An average cost of a taxi ride is Br70000 ($7), a drive to the airport will cost you $30. You should drive official taxis and ask for a receipt, so that you don’t overpay.
Alcohol and smoking
Consumption of any alcoholic drinks in public places is prohibited (beer as well!). They are to be consumed in bars etc, only (the fine is up to $120). One does not have to drink alcohol to be considered as an offender, as preparations for drinking alcohol (e.g. pouring it into glasses) are also considered to be consumption.
We don’t recommend you to appear in the streets being heavily drunk. If police officers decide you disturb the public peace, they may put you into a medical detoxication center.
Smoking is prohibited in most of the public places: sports grounds, bus and train stations, airports, underpasses, public transport, Niezaliežnasci square, Horky Central Park, Botanical garden (the fine is up to $60).
Other rules of conduct in public places
Traffic laws are observed strictly in Belarus, so cross the streets on the green light by crosswalks only.
Walking on lawns is unaccepted.
Ticketless travel in public transport is prohibited (the fine is $7,5).

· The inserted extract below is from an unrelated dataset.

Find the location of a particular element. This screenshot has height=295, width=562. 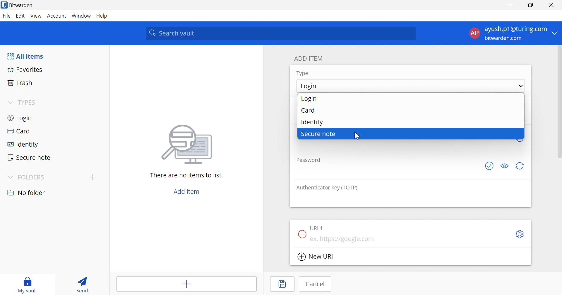

add username is located at coordinates (402, 146).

Carrying of traumatic weapon is prohibited.
Emergency phone numbers
101 – Rescue service
102 – Police
103 – Emergency medicine
+37517 239 48 88 – Minsk Accidents Registration Bureau (collects information about all unidentified sick men, dead bodies, and all who suffered from accidents, from all the hospitals and morgues of the city).
+37517 239 40 01 – hotline of the Central Department of Internal Affairs of Minsk City Executive Committee.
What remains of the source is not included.